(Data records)
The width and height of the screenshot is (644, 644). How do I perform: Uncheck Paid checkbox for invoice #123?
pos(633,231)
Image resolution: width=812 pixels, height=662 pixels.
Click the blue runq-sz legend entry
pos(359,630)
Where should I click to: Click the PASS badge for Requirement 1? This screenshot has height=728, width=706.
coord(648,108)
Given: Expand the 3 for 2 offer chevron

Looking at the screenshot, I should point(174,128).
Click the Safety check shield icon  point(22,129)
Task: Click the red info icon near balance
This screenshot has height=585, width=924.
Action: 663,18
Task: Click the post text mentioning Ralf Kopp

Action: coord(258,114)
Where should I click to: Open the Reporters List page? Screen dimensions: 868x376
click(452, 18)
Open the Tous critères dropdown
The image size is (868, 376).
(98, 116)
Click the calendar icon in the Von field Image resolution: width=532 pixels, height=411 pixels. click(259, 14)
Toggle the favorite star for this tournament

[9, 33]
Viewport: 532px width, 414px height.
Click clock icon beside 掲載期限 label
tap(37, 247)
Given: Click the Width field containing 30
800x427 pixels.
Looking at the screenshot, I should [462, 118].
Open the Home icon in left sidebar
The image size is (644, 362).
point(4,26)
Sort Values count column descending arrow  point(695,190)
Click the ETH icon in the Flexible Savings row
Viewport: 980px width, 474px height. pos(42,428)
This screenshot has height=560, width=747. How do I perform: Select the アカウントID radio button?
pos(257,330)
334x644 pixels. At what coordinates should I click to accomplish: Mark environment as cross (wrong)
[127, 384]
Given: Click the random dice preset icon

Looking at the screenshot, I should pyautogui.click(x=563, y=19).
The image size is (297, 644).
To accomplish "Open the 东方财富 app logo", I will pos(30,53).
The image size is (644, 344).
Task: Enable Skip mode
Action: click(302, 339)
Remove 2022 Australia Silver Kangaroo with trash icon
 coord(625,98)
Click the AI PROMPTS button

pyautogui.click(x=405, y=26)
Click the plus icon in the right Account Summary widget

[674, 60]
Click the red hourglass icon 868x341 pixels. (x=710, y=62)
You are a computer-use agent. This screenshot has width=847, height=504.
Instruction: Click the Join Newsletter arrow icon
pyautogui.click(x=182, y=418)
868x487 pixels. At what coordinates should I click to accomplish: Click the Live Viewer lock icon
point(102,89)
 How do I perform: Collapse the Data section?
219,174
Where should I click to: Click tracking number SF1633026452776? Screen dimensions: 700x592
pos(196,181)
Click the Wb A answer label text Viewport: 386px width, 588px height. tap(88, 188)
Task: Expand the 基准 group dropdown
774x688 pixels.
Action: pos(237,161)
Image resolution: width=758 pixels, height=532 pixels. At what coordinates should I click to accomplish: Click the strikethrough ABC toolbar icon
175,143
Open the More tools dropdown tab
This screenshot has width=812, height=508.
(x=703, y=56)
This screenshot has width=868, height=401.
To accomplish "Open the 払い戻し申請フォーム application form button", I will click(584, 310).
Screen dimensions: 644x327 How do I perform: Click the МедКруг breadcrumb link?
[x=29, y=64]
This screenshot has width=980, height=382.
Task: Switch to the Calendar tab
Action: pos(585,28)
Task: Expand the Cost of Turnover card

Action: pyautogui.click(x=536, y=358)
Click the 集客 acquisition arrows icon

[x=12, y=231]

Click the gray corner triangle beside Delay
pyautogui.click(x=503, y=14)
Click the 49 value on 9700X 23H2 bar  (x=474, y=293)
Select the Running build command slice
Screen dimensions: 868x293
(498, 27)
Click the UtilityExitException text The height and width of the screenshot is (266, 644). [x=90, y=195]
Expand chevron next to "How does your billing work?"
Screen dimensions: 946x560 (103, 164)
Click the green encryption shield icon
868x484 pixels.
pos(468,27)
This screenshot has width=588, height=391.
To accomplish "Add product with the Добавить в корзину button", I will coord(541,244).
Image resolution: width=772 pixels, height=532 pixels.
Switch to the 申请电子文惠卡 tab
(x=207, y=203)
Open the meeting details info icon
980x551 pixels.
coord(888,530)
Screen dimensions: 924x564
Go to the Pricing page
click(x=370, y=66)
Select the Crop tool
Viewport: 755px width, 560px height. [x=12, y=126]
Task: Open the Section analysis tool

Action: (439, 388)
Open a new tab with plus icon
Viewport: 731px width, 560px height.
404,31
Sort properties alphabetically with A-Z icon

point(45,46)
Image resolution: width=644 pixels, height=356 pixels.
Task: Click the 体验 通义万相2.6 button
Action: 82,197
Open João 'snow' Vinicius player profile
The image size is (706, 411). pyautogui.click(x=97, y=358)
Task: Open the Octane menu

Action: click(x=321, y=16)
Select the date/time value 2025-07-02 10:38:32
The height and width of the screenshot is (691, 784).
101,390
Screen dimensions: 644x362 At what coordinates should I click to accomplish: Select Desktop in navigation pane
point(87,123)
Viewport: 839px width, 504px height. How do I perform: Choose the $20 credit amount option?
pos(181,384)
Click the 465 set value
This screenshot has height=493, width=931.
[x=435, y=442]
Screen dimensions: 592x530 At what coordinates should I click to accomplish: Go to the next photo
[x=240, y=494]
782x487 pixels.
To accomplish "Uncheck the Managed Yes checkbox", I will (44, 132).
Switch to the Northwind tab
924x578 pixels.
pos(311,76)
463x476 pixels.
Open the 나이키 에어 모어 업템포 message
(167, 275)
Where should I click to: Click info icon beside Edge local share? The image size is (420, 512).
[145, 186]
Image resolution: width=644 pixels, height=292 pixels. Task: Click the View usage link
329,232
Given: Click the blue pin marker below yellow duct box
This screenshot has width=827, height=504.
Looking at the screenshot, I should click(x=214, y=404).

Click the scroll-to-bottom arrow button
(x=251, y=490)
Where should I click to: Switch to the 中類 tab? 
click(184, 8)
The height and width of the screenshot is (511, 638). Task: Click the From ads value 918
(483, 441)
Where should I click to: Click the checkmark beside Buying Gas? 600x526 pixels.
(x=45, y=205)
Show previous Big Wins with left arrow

■ **ACTIVITY**: Lines with the word "field" in them should be copied from the preceding records.

■ **SOLUTION BELOW**:
Click the calendar icon in the Von field Image resolution: width=532 pixels, height=411 pixels. click(259, 14)
Given: Click the Width field containing 30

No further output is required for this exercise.